An algebra of the ultrafilter monad is the same as a compact Hausdorff space!
It's as if topology appears out of thin air! The proof of this wonderful result is sketched here:
and it seems to be due to Ernest Manes, maybe in 1976.If you know enough stuff about how ultrafilters show up in topology, you may not agree that compact Hausdorff spaces appear 'out of thin air' here But the ultrafilter monad really does come from very pure ideas: it's the right Kan extension of the inclusion $$ \mathrm{FinSet} \to \mathrm{Set} $$ along itself. Read this for more:
So, the interplay between finite sets and sets gives the ultrafilter monad and then compact Hausdorff spaces! These spaces are 'sets equipped with a structure that makes them act almost finite' — in that every generalized element gives an element.
Condensed or pyknotic mathematics is a new twist on these ideas. There are many points of view on this, but one is that we can use the relation between two ways of describing algebraic gadgets — monads and Lawvere theories — and then run completely wild!
Take the category of 'finitely generated free' algebras of a monad \(T \colon \mathrm{Set} \to \mathrm{Set}\): namely, those of the form \(TX\) for finite sets \(X\).
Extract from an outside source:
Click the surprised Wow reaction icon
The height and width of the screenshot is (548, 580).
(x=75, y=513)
The opposite of this category is a Lawvere theory \(L\).
\(L\) knows all the finitary operations described by our monad T — but only those! They become the morphisms of \(L\).
Now, the ultrafilter monad \(\beta \colon \mathrm{Set} \to \mathrm{Set}\) is insanely nonfinitary. In fact it has operations whose arities are arbitrarily large cardinals! So let's take the category of all free algebras of \(\beta\) and form its opposite, \(L\). This is like a monstrously large Lawvere theory.
Then, we can define a 'pyknotic set' to be a finite-product-preserving functor $$ F \colon L \to \mathrm{Set} $$ There are some size issues here, since as I've described it \(L\) is a proper class. Barwick & Haine handle these carefully using the axiom of universes — read this introduction for more:
But the weird (and important) part is that we're only requiring our pyknotic set \(F\) to preserve finite products! If it preserved all products, I'd expect it to be the same as an algebra of the ultrafilter monad: that is, a compact Hausdorff space.
Indeed, compact Hausdorff spaces give pyknotic sets. So do topological space of many other kinds! But the really interesting pyknotic sets are the new ones, that aren't topological spaces.
For example, \(\mathbb{R}\) with its usual topology is a 'pyknotic group': a group in the category of pyknotic sets. So is \(\mathbb{R}\) with its discrete topology. The quotient of the former by the latter is a pyknotic group with one element.... but a nontrivial pyknotic structure!